:: Text excerpt

- Born: 18 November 1932 Lewisham, London, England
- Died: 16 July 2017 (aged 84)
- Occupation(s): Actor, playwright

= Trevor Baxter =

British actor and playwright (1932–2017)

Trevor Baxter (18 November 1932 – 16 July 2017) was a British actor and playwright. He is possibly best remembered for playing Professor George Litefoot in the Doctor Who story The Talons of Weng-Chiang, and the subsequent audio spinoff Jago & Litefoot.

==Early years==
A postal worker's son, Baxter was born in Lewisham, London, England, and was educated at Dulwich College and the Royal Academy of Dramatic Art.

==Career==
Baxter's credits include: Adam Adamant Lives!, Z-Cars, Maelstrom, Thriller, The New Avengers, Jack the Ripper, (1988) The Barchester Chronicles (1982) An Englishman Abroad (1983) and Doctors. He appeared in the Doctor Who serial The Talons of Weng-Chiang (1977) as Professor George Litefoot and in 1978 in Rumpole of the Bailey. He reprised his role of Professor Litefoot in an episode of the audio series, Doctor Who: The Companion Chronicles: The Mahogany Murderers. The following year he was Professor Litefoot again for a continuing series of Jago & Litefoot.

Baxter worked with the Royal Shakespeare Company (RSC) and in the West End, toured Shakespeare in South America with Sir Ralph Richardson, and also appeared in the US in David Mamet's A Life in the Theatre at Shakespeare Santa Cruz in 1986. He appeared in many films including Nutcracker (1983), Parting Shots (1999), Sky Captain and the World of Tomorrow (2004) and Van Wilder: The Rise of Taj (2006).

Baxter also wrote a number of plays including Lies, The Undertaking, and Office Games. His play Ripping Them Off was given its first performance at the Warehouse Theatre Croydon on 5 October 1990, directed by Ted Craig and designed by Michael Pavelka. The cast consisted of: Ian Target (Graham), Angus Mackay (Revd. Parkinson), Caroline Blakiston (Grace), Annette Badland (Hilda), Frank Ellis (Julian), Ewart James Walters (Max), Anthony Woodruff (Pauken), Ian Burford (Inspector Sands), Richard Clifford (Jeff) and C.P. Grogan (Susanna).

In 2003, Baxter adapted Oscar Wilde's novella The Picture of Dorian Gray for the stage, followed in March 2005 by a touring version of Wilde's short story, Lord Arthur Savile's Crime, revived in January 2010 at the Theatre Royal Windsor, starring Lee Mead in the title role.

Baxter continued to record Doctor Who audio dramas for Big Finish Productions as Professor Litefoot, having completed thirteen series.

On 17 July 2017, it was announced that Baxter had died the previous day. The cause of death was not made public.

::::
:: Extracted material

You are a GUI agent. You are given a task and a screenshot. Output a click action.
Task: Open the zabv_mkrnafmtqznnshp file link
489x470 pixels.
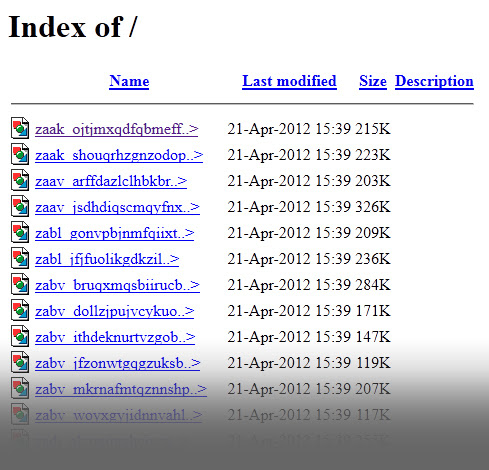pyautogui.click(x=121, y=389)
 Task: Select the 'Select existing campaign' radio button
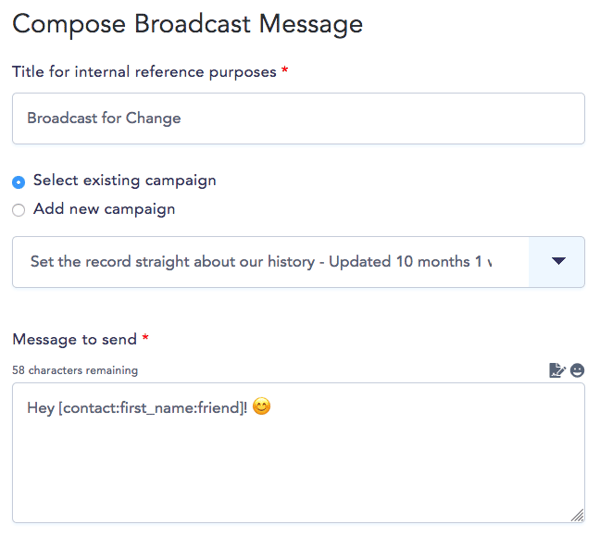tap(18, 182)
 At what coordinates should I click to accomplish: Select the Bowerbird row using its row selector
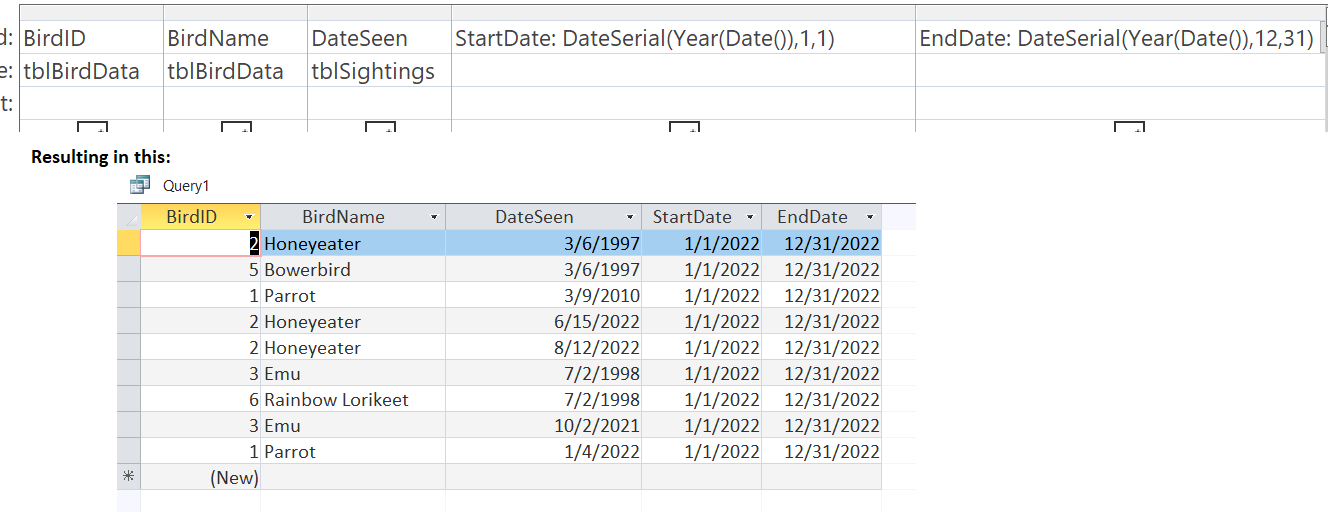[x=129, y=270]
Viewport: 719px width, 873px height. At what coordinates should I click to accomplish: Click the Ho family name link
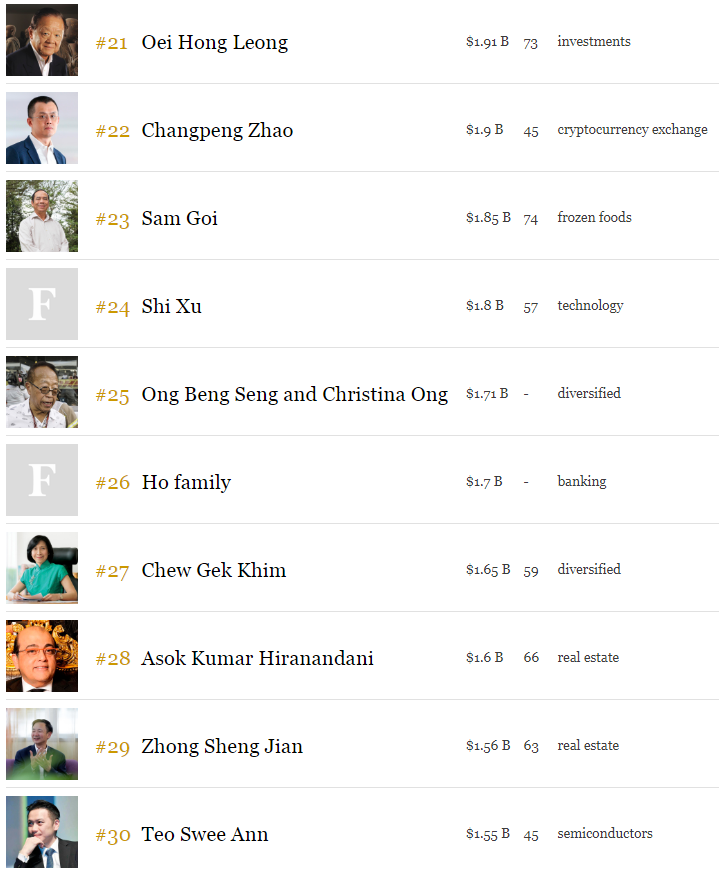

::::

▶ _Task 1_
According to the Trevor Baxter article, where was his play Ripping Them Off first performed?
▶ _Task 2_
Using the Trevor Baxter article, explain why Baxter is described as a playwright as well as an actor.
▶ _Task 3_
Reproduce word for word the part of the Trevor Baxter article that begins with the words "Baxter also wrote" and ends with "C.P. Grogan (Susanna).".

▶ _Final answer 1_
At the Warehouse Theatre Croydon, on 5 October 1990.

▶ _Final answer 2_
Baxter wrote a number of plays, including Lies, The Undertaking, Office Games and Ripping Them Off. He also adapted Oscar Wilde's The Picture of Dorian Gray and Lord Arthur Savile's Crime for the stage.

▶ _Final answer 3_
Baxter also wrote a number of plays including Lies, The Undertaking, and Office Games. His play Ripping Them Off was given its first performance at the Warehouse Theatre Croydon on 5 October 1990, directed by Ted Craig and designed by Michael Pavelka. The cast consisted of: Ian Target (Graham), Angus Mackay (Revd. Parkinson), Caroline Blakiston (Grace), Annette Badland (Hilda), Frank Ellis (Julian), Ewart James Walters (Max), Anthony Woodruff (Pauken), Ian Burford (Inspector Sands), Richard Clifford (Jeff) and C.P. Grogan (Susanna).